#### EXERCISE GOAL:
Entries must be copied exactly, with nothing left out.

#### INPUT DATA:

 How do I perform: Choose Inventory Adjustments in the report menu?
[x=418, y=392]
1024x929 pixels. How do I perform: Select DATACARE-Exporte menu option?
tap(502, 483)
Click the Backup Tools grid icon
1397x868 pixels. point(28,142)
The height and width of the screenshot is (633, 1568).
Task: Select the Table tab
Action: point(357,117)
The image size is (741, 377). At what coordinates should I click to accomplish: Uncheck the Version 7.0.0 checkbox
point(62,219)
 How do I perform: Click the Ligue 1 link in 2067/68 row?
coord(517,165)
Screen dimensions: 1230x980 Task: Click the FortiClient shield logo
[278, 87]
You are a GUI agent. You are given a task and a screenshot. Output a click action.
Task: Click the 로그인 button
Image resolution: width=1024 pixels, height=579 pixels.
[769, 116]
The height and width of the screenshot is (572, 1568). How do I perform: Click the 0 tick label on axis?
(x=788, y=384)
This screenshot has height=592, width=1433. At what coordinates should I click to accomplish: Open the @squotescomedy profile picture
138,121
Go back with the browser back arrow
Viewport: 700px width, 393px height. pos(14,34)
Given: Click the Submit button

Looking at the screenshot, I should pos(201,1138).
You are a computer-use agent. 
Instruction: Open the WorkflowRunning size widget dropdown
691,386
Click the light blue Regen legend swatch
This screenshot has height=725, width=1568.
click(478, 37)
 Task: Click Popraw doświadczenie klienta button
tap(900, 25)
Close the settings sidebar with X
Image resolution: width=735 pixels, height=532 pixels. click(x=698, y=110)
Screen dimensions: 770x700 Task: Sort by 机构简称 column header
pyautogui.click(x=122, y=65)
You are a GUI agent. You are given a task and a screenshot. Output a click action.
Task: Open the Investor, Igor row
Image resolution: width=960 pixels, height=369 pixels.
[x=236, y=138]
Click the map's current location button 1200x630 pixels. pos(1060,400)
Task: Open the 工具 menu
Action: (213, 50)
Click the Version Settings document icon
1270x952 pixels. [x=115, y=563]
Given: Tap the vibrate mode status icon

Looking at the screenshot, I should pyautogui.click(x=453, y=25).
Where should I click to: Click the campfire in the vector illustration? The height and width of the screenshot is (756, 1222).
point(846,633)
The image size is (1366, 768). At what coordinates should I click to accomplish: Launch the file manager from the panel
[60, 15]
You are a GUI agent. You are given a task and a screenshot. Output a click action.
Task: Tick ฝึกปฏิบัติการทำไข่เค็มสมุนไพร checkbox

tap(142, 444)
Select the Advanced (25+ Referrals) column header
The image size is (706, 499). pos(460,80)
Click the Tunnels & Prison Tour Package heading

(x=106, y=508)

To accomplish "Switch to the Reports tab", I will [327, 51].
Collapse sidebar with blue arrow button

#### TASK RESPONSE:
 How do I perform: Choose Inventory Adjustments in the report menu?
[x=418, y=392]
1024x929 pixels. How do I perform: Select DATACARE-Exporte menu option?
tap(502, 483)
Click the Backup Tools grid icon
1397x868 pixels. point(28,142)
The height and width of the screenshot is (633, 1568).
Task: Select the Table tab
Action: point(357,117)
The image size is (741, 377). At what coordinates should I click to accomplish: Uncheck the Version 7.0.0 checkbox
point(62,219)
 How do I perform: Click the Ligue 1 link in 2067/68 row?
coord(517,165)
Screen dimensions: 1230x980 Task: Click the FortiClient shield logo
[278, 87]
You are a GUI agent. You are given a task and a screenshot. Output a click action.
Task: Click the 로그인 button
Image resolution: width=1024 pixels, height=579 pixels.
[769, 116]
The height and width of the screenshot is (572, 1568). How do I perform: Click the 0 tick label on axis?
(x=788, y=384)
This screenshot has height=592, width=1433. At what coordinates should I click to accomplish: Open the @squotescomedy profile picture
138,121
Go back with the browser back arrow
Viewport: 700px width, 393px height. pos(14,34)
Given: Click the Submit button

Looking at the screenshot, I should pos(201,1138).
You are a computer-use agent. 
Instruction: Open the WorkflowRunning size widget dropdown
691,386
Click the light blue Regen legend swatch
This screenshot has height=725, width=1568.
click(478, 37)
 Task: Click Popraw doświadczenie klienta button
tap(900, 25)
Close the settings sidebar with X
Image resolution: width=735 pixels, height=532 pixels. click(x=698, y=110)
Screen dimensions: 770x700 Task: Sort by 机构简称 column header
pyautogui.click(x=122, y=65)
You are a GUI agent. You are given a task and a screenshot. Output a click action.
Task: Open the Investor, Igor row
Image resolution: width=960 pixels, height=369 pixels.
[x=236, y=138]
Click the map's current location button 1200x630 pixels. pos(1060,400)
Task: Open the 工具 menu
Action: (213, 50)
Click the Version Settings document icon
1270x952 pixels. [x=115, y=563]
Given: Tap the vibrate mode status icon

Looking at the screenshot, I should pyautogui.click(x=453, y=25).
Where should I click to: Click the campfire in the vector illustration? The height and width of the screenshot is (756, 1222).
point(846,633)
The image size is (1366, 768). At what coordinates should I click to accomplish: Launch the file manager from the panel
[60, 15]
You are a GUI agent. You are given a task and a screenshot. Output a click action.
Task: Tick ฝึกปฏิบัติการทำไข่เค็มสมุนไพร checkbox

tap(142, 444)
Select the Advanced (25+ Referrals) column header
The image size is (706, 499). pos(460,80)
Click the Tunnels & Prison Tour Package heading

(x=106, y=508)

To accomplish "Switch to the Reports tab", I will [327, 51].
Collapse sidebar with blue arrow button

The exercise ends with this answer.